Given entries Block Start

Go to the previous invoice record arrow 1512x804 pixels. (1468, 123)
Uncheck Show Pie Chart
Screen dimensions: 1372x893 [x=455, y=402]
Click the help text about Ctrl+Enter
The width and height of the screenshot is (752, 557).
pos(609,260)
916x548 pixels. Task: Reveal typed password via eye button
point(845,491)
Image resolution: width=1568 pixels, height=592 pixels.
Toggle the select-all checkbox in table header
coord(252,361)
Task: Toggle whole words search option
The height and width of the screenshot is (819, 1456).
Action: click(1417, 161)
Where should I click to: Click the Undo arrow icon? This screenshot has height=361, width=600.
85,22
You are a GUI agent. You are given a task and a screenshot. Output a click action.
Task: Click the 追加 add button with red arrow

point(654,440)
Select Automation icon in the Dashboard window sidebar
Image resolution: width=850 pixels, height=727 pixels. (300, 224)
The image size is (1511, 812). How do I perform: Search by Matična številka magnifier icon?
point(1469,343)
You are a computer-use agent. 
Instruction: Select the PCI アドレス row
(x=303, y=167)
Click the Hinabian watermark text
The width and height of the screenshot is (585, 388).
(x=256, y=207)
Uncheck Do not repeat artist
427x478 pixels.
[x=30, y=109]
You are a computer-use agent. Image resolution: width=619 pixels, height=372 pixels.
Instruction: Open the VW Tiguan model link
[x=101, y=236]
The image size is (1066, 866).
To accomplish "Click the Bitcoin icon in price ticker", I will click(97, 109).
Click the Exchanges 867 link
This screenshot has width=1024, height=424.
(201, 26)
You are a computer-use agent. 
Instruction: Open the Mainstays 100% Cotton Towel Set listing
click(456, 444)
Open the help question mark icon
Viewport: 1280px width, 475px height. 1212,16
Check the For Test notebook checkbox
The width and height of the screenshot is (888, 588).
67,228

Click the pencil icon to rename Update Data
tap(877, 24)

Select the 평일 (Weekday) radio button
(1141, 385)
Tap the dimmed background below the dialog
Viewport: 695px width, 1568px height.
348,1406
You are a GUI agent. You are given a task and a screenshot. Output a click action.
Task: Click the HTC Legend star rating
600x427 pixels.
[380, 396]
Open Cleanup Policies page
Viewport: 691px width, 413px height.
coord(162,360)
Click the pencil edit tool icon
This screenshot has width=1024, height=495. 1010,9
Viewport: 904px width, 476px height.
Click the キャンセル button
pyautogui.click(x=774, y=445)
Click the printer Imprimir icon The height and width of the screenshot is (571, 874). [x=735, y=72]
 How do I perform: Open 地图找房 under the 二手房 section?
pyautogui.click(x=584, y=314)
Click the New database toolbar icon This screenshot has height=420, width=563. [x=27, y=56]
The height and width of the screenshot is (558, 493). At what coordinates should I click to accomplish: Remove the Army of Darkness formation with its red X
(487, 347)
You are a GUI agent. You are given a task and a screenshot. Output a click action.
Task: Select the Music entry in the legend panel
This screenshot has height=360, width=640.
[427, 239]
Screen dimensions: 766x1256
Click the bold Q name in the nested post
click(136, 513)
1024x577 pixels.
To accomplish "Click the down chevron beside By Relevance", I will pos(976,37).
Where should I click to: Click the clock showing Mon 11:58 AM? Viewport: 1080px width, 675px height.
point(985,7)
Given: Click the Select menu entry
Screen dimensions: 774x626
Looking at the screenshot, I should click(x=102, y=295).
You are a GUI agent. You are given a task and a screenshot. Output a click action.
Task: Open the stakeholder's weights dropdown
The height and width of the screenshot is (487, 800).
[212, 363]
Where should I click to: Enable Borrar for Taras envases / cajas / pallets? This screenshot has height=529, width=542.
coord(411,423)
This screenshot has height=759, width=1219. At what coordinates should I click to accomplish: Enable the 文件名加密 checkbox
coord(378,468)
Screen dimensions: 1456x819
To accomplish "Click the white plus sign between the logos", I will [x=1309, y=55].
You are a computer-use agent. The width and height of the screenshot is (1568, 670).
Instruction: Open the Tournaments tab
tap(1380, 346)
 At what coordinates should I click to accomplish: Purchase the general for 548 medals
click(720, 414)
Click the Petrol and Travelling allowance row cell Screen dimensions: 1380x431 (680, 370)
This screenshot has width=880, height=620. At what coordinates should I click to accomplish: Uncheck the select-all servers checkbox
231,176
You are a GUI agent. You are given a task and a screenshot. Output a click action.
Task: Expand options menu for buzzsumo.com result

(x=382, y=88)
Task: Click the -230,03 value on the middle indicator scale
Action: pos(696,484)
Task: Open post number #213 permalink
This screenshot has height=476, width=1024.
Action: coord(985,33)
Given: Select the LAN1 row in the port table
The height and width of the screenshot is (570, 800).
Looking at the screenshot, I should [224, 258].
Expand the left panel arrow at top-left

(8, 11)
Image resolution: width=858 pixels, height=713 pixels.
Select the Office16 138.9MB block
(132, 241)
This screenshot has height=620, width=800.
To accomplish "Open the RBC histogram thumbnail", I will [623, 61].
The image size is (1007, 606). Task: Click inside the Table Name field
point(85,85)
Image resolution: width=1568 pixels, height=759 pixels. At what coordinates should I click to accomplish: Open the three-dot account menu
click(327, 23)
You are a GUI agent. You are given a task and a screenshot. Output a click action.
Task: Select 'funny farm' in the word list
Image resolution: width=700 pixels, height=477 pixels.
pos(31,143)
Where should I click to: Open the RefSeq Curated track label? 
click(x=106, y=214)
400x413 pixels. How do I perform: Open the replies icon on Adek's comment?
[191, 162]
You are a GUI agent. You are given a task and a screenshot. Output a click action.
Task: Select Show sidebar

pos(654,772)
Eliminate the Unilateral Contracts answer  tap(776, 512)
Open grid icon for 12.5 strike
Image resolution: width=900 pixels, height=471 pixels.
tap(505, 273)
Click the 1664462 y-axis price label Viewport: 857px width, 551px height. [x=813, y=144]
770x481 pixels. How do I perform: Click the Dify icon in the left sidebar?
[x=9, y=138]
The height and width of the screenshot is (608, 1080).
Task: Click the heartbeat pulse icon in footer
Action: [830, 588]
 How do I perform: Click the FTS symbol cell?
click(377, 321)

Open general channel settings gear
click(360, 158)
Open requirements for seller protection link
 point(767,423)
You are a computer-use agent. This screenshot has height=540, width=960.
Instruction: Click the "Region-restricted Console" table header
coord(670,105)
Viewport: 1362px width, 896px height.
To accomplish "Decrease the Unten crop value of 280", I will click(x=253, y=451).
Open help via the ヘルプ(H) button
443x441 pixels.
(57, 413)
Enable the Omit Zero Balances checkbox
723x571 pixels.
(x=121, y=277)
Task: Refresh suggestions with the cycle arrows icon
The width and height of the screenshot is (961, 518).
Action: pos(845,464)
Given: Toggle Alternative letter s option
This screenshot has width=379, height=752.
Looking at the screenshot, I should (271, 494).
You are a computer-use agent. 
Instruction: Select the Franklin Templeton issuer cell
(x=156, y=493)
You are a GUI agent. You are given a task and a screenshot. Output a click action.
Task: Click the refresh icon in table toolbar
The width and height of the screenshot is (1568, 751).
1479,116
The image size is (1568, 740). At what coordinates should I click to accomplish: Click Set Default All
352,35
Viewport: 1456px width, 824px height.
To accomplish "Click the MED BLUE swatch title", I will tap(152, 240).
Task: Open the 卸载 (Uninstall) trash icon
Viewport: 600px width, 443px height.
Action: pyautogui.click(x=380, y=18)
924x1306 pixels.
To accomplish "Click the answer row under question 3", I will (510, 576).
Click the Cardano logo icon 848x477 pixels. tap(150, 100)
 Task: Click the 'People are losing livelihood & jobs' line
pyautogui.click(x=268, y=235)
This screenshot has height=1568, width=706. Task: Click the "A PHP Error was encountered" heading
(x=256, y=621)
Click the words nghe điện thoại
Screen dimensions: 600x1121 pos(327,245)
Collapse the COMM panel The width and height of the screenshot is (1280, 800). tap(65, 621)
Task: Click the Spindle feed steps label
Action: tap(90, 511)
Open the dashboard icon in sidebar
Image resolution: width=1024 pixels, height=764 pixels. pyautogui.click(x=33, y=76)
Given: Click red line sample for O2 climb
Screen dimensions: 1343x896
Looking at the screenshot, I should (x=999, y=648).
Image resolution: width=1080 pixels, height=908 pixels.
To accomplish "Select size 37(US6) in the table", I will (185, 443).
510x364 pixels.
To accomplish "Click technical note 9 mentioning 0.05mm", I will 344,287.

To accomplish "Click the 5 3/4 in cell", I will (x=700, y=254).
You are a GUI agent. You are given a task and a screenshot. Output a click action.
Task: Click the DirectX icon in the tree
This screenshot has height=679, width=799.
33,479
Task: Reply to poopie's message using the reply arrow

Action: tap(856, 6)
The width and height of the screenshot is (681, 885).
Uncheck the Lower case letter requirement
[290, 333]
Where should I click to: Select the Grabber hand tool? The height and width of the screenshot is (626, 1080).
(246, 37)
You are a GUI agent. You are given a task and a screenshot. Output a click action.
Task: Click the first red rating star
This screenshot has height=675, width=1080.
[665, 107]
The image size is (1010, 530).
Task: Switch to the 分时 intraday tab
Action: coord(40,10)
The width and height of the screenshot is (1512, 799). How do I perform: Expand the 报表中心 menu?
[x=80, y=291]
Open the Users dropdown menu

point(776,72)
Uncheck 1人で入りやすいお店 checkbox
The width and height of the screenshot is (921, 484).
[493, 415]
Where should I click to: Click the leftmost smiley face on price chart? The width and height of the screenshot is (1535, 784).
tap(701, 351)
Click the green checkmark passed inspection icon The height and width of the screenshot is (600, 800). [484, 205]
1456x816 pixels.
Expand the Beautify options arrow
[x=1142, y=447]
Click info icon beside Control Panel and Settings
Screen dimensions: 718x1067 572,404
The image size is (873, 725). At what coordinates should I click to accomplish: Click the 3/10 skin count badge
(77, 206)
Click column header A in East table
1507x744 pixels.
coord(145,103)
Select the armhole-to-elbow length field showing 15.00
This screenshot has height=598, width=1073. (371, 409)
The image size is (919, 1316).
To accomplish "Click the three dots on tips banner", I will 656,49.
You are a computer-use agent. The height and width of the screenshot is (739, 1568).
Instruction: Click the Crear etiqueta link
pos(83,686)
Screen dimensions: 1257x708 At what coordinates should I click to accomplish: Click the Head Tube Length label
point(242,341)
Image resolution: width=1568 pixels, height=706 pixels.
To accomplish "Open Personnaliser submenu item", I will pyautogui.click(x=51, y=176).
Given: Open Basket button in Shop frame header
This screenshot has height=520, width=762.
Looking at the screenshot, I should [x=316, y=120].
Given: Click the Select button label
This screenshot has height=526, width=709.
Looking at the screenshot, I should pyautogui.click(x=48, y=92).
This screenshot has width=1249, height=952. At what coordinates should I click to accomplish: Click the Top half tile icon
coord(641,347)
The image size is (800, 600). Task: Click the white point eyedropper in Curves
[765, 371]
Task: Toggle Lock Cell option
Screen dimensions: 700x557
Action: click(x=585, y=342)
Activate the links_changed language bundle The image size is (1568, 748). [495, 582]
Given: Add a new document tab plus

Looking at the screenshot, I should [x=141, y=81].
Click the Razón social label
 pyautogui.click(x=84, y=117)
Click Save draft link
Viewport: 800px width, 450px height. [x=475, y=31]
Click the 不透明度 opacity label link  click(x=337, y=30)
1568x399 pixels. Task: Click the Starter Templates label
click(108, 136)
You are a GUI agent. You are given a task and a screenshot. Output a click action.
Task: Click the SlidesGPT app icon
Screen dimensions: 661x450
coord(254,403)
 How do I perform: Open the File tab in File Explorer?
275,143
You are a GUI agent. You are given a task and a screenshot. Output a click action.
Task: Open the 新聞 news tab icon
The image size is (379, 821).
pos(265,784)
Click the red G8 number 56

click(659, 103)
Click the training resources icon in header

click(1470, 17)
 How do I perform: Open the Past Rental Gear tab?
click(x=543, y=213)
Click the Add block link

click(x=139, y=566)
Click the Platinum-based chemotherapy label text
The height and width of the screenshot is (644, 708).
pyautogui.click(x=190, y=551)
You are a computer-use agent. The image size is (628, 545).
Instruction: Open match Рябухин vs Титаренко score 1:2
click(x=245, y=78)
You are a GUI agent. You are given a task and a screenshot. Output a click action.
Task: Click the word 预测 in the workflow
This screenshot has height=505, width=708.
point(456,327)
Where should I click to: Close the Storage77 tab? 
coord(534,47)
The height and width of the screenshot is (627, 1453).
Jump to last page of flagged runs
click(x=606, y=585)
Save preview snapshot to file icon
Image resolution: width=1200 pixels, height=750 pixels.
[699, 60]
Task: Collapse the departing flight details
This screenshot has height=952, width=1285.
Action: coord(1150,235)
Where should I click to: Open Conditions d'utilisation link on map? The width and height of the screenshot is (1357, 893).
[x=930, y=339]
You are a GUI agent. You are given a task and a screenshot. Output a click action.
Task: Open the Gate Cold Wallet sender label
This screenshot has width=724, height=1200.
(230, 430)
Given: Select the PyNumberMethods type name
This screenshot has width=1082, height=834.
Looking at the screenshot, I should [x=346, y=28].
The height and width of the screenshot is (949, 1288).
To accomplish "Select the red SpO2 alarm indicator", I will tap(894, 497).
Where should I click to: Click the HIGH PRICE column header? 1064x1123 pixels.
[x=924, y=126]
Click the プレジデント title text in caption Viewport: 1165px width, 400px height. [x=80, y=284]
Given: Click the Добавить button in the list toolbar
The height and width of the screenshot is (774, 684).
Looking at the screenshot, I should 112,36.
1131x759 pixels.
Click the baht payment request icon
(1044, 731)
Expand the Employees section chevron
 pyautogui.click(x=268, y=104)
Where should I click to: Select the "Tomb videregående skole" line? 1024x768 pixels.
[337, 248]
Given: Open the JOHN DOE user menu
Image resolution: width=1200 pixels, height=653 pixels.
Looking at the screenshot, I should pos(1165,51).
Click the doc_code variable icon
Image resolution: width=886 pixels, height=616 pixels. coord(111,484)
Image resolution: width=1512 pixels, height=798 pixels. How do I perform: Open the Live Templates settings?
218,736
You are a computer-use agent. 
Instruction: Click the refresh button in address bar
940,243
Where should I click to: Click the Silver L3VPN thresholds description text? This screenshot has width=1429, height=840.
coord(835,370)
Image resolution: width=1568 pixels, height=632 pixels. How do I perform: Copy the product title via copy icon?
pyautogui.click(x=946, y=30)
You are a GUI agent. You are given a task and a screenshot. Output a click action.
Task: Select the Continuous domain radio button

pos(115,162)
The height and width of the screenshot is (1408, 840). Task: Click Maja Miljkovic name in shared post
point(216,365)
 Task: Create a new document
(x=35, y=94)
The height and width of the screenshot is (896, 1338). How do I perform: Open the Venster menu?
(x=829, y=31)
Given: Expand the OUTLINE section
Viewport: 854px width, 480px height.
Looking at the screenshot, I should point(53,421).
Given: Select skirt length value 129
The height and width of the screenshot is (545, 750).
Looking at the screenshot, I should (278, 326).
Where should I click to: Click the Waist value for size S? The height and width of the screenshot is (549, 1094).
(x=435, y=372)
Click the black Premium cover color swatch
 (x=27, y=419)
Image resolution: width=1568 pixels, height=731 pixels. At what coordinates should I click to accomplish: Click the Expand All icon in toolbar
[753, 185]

Given entries Block End

Instructions to follow: Copy, exactly and only, the lines above that begin with the one containing "Where should I click to: Select the Grabber" and finish with the one containing "Task: Click the first red rating star".

Written solution:
Where should I click to: Select the Grabber hand tool? The height and width of the screenshot is (626, 1080).
(246, 37)
You are a GUI agent. You are given a task and a screenshot. Output a click action.
Task: Click the first red rating star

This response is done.